Instructions for the task. Whatever the records contain, reproduce all of them exactly.

Source data.
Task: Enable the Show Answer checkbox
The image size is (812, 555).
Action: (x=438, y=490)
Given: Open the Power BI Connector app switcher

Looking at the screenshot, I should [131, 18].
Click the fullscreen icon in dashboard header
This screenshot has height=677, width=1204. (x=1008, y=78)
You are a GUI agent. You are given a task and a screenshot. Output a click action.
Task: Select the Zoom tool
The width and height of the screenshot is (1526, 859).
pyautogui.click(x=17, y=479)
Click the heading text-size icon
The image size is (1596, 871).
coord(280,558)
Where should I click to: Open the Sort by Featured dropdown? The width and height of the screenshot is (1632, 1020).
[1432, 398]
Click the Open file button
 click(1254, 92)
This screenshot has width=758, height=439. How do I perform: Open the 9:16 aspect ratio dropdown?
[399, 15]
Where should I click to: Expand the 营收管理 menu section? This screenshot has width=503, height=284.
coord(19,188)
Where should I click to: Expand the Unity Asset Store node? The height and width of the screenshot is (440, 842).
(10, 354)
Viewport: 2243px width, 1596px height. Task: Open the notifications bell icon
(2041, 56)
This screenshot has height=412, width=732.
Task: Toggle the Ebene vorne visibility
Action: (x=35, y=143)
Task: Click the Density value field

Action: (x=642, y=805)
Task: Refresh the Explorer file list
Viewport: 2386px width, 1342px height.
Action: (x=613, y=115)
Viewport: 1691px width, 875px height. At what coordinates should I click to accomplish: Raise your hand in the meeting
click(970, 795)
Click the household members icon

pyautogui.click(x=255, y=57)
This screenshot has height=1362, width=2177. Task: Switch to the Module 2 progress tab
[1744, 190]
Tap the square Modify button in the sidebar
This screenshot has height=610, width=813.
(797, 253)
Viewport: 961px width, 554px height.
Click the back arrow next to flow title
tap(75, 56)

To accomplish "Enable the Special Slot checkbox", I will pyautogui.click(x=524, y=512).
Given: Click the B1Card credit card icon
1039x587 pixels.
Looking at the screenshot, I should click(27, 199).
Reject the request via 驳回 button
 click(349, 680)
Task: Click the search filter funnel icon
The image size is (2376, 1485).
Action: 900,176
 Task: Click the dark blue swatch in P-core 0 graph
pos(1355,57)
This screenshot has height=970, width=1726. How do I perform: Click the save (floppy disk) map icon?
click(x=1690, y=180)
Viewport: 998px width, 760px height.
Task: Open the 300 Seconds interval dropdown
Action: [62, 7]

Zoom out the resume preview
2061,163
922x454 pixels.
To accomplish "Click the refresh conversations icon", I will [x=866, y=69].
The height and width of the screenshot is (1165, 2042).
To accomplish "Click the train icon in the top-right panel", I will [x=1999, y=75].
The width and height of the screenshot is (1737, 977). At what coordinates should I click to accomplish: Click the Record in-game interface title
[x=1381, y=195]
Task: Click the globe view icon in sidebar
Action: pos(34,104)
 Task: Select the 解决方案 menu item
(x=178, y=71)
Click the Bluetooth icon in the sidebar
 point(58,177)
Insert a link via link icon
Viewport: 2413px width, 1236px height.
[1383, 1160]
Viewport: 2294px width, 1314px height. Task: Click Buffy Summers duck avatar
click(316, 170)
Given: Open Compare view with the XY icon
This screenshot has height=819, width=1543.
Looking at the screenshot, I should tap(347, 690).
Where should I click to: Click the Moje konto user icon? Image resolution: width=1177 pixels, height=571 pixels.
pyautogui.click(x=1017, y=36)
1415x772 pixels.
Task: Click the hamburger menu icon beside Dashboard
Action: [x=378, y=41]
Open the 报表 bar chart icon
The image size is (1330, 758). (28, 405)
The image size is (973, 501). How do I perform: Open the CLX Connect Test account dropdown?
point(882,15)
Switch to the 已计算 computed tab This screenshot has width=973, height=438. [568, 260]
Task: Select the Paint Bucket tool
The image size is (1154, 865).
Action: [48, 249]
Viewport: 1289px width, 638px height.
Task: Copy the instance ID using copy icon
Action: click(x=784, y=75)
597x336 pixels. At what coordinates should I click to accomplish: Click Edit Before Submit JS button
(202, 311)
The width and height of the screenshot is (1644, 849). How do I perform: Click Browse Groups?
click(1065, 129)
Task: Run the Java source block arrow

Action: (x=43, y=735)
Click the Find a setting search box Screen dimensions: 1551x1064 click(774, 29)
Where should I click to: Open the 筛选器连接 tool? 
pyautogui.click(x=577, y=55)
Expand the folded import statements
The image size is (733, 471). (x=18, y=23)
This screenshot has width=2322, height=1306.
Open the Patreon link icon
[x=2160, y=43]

Result for this task.
Task: Enable the Show Answer checkbox
The image size is (812, 555).
Action: (x=438, y=490)
Given: Open the Power BI Connector app switcher

Looking at the screenshot, I should [131, 18].
Click the fullscreen icon in dashboard header
This screenshot has height=677, width=1204. (x=1008, y=78)
You are a GUI agent. You are given a task and a screenshot. Output a click action.
Task: Select the Zoom tool
The width and height of the screenshot is (1526, 859).
pyautogui.click(x=17, y=479)
Click the heading text-size icon
The image size is (1596, 871).
coord(280,558)
Where should I click to: Open the Sort by Featured dropdown? The width and height of the screenshot is (1632, 1020).
[1432, 398]
Click the Open file button
 click(1254, 92)
This screenshot has width=758, height=439. How do I perform: Open the 9:16 aspect ratio dropdown?
[399, 15]
Where should I click to: Expand the 营收管理 menu section? This screenshot has width=503, height=284.
coord(19,188)
Where should I click to: Expand the Unity Asset Store node? The height and width of the screenshot is (440, 842).
(10, 354)
Viewport: 2243px width, 1596px height. Task: Open the notifications bell icon
(2041, 56)
This screenshot has height=412, width=732.
Task: Toggle the Ebene vorne visibility
Action: (x=35, y=143)
Task: Click the Density value field

Action: (x=642, y=805)
Task: Refresh the Explorer file list
Viewport: 2386px width, 1342px height.
Action: (x=613, y=115)
Viewport: 1691px width, 875px height. At what coordinates should I click to accomplish: Raise your hand in the meeting
click(970, 795)
Click the household members icon

pyautogui.click(x=255, y=57)
This screenshot has height=1362, width=2177. Task: Switch to the Module 2 progress tab
[1744, 190]
Tap the square Modify button in the sidebar
This screenshot has height=610, width=813.
(797, 253)
Viewport: 961px width, 554px height.
Click the back arrow next to flow title
tap(75, 56)

To accomplish "Enable the Special Slot checkbox", I will pyautogui.click(x=524, y=512).
Given: Click the B1Card credit card icon
1039x587 pixels.
Looking at the screenshot, I should click(27, 199).
Reject the request via 驳回 button
 click(349, 680)
Task: Click the search filter funnel icon
The image size is (2376, 1485).
Action: 900,176
 Task: Click the dark blue swatch in P-core 0 graph
pos(1355,57)
This screenshot has height=970, width=1726. How do I perform: Click the save (floppy disk) map icon?
click(x=1690, y=180)
Viewport: 998px width, 760px height.
Task: Open the 300 Seconds interval dropdown
Action: [62, 7]

Zoom out the resume preview
2061,163
922x454 pixels.
To accomplish "Click the refresh conversations icon", I will [x=866, y=69].
The height and width of the screenshot is (1165, 2042).
To accomplish "Click the train icon in the top-right panel", I will [x=1999, y=75].
The width and height of the screenshot is (1737, 977). At what coordinates should I click to accomplish: Click the Record in-game interface title
[x=1381, y=195]
Task: Click the globe view icon in sidebar
Action: pos(34,104)
 Task: Select the 解决方案 menu item
(x=178, y=71)
Click the Bluetooth icon in the sidebar
 point(58,177)
Insert a link via link icon
Viewport: 2413px width, 1236px height.
[1383, 1160]
Viewport: 2294px width, 1314px height. Task: Click Buffy Summers duck avatar
click(316, 170)
Given: Open Compare view with the XY icon
This screenshot has height=819, width=1543.
Looking at the screenshot, I should tap(347, 690).
Where should I click to: Click the Moje konto user icon? Image resolution: width=1177 pixels, height=571 pixels.
pyautogui.click(x=1017, y=36)
1415x772 pixels.
Task: Click the hamburger menu icon beside Dashboard
Action: [x=378, y=41]
Open the 报表 bar chart icon
The image size is (1330, 758). (28, 405)
The image size is (973, 501). How do I perform: Open the CLX Connect Test account dropdown?
point(882,15)
Switch to the 已计算 computed tab This screenshot has width=973, height=438. [568, 260]
Task: Select the Paint Bucket tool
The image size is (1154, 865).
Action: [48, 249]
Viewport: 1289px width, 638px height.
Task: Copy the instance ID using copy icon
Action: click(x=784, y=75)
597x336 pixels. At what coordinates should I click to accomplish: Click Edit Before Submit JS button
(202, 311)
The width and height of the screenshot is (1644, 849). How do I perform: Click Browse Groups?
click(1065, 129)
Task: Run the Java source block arrow

Action: (x=43, y=735)
Click the Find a setting search box Screen dimensions: 1551x1064 click(774, 29)
Where should I click to: Open the 筛选器连接 tool? 
pyautogui.click(x=577, y=55)
Expand the folded import statements
The image size is (733, 471). (x=18, y=23)
This screenshot has width=2322, height=1306.
Open the Patreon link icon
[x=2160, y=43]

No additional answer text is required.